There are several things that happen in Act One that, if you pay close attention, foreshadow some future events.  You have to pay close attention to what the characters say about each other, and the grievances and underlying bitterness that resides in everyone's tone and words.  First of all, pay attention to the bitterness and hatred that Abby expresses towards Elizabeth.  She calls Elizabeth and "gossiping liar," "cold," "hateful," and "lying, cold, sniveling."  Such intense hatred does not just go away.  We also learn that Abby is deeply in love with Proctor, and wants to continue their relationship. This, combined with her hatred for Liz, foreshadows Abby's future acts against Elizabeth Proctor.  It doesn't come as a surprise that she goes for her.

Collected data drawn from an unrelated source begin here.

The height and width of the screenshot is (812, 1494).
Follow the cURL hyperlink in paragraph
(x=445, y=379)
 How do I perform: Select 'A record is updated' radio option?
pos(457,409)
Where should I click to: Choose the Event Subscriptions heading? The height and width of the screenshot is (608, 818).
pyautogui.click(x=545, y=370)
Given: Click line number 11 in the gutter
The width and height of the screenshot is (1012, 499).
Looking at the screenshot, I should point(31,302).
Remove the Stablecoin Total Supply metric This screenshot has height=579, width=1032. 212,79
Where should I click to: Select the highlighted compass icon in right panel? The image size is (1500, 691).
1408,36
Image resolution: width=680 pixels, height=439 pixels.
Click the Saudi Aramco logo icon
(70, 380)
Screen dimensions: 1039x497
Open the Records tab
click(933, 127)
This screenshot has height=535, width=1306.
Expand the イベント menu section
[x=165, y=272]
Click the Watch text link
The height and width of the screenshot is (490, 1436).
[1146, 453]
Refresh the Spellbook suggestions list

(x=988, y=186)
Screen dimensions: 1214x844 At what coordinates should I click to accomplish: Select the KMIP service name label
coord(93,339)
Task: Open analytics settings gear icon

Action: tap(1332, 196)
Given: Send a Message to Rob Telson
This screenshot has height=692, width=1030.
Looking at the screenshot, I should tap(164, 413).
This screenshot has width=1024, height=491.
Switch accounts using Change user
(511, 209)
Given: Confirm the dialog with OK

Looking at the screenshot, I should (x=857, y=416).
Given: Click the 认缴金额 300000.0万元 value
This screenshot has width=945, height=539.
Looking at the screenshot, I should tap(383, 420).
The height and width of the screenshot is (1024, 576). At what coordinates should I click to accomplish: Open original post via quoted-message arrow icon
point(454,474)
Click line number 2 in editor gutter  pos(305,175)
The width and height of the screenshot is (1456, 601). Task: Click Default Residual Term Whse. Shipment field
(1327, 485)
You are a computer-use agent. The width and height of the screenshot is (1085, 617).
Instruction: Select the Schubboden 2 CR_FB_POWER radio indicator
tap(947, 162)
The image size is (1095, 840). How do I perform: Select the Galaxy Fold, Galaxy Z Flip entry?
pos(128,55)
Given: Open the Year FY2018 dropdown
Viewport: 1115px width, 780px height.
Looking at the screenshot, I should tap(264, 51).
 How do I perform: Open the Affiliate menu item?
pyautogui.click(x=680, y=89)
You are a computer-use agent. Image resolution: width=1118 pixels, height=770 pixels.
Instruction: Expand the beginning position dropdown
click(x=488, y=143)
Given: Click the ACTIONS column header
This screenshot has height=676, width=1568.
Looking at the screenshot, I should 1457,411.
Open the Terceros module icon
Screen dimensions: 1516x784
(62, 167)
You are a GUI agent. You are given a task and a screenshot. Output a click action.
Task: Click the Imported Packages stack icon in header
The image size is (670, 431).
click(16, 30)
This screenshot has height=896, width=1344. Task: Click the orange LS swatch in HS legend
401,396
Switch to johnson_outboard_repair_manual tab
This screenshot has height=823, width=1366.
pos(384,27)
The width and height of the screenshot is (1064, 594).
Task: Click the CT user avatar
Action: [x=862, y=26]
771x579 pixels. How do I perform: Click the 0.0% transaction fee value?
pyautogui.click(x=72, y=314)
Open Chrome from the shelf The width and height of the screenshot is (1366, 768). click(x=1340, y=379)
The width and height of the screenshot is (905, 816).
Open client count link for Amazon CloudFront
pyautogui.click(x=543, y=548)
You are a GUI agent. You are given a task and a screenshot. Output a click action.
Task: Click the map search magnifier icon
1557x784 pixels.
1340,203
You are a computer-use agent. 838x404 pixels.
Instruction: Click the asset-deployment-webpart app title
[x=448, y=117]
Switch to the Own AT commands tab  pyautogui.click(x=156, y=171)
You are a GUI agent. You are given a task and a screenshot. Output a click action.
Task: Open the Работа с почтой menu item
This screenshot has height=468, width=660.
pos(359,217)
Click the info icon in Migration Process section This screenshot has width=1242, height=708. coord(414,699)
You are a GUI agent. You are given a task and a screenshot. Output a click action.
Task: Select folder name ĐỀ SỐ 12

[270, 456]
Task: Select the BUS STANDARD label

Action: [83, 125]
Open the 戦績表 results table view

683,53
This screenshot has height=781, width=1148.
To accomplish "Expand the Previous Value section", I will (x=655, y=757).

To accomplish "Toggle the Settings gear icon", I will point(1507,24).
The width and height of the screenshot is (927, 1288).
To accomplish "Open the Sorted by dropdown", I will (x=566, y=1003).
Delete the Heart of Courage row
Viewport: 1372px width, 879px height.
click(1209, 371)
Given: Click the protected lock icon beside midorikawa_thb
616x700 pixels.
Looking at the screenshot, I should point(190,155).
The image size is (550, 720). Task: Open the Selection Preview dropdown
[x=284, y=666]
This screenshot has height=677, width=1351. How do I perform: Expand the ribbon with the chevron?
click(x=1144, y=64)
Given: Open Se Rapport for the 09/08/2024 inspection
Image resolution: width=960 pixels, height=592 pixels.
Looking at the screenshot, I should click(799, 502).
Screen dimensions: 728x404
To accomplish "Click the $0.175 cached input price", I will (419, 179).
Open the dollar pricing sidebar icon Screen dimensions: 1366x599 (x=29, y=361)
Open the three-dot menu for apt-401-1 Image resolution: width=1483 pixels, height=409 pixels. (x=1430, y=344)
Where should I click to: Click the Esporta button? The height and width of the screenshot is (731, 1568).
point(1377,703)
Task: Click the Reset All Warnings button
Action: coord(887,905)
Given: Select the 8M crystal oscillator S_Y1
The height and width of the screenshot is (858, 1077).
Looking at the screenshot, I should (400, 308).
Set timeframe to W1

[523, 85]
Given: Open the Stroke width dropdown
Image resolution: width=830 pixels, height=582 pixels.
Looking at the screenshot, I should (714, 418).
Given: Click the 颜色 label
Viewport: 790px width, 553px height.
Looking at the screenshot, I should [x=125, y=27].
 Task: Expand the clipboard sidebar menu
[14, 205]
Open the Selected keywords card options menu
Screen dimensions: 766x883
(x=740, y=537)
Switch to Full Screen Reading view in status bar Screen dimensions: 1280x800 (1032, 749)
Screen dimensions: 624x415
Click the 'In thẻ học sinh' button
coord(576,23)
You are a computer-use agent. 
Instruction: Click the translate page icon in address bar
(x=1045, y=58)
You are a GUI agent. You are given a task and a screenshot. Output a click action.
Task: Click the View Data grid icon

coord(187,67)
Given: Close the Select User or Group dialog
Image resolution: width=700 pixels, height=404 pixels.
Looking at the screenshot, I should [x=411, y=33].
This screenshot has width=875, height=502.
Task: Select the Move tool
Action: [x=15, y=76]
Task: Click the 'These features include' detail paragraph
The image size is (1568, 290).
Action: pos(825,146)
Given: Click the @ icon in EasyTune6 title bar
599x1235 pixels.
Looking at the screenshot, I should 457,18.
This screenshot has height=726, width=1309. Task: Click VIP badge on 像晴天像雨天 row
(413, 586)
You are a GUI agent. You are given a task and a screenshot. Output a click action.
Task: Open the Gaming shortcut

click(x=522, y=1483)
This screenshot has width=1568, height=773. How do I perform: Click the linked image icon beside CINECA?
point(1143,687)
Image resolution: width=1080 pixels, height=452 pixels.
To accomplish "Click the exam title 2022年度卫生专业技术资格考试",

Next, pay attention to Mrs. Putnam.  She expresses intense grief and bitterness over the fact that she has lost all of her babies.  And, she seems to resent the fact that Rebecca Nurse has had lots of kids, and not lost one.  She exclaims bitterly to Rebecca,

"You think it God's workyou should never lose a child, nor grandchild either, and I bury all but one?"

She seems resentful towards Rebecca and her success as a mother, and resentful over Rebecca's mild self-righteous attitude.  This resentment comes into play later on, and is foreshadowed here in this act.

One other instance of foreshadowing is when Giles Corey speaks to Reverend Hale about the fact that his wife is reading strange books that, as he thinks, makes him unable to pray.  Hale takes note of this, as does everyone else in the room, and that tidbit of information about Martha Corey comes into play later on also; it foreshadows her future arrest.

The most blatant foreshadowing occurs when all of the girls start naming other women as witches, all to get out of trouble.  This foreshadows all of the insane accusations against hundreds of the townspeople that come in the later acts.

Act One is a great act in which Arthur Miller sets up the characters and lays the foundations for all of the future action, through their arguments, weaknesses and commentary.  If you pay close attention, you can be alerted to those instances of foreshadowing. I hope that those thoughts helped; good luck!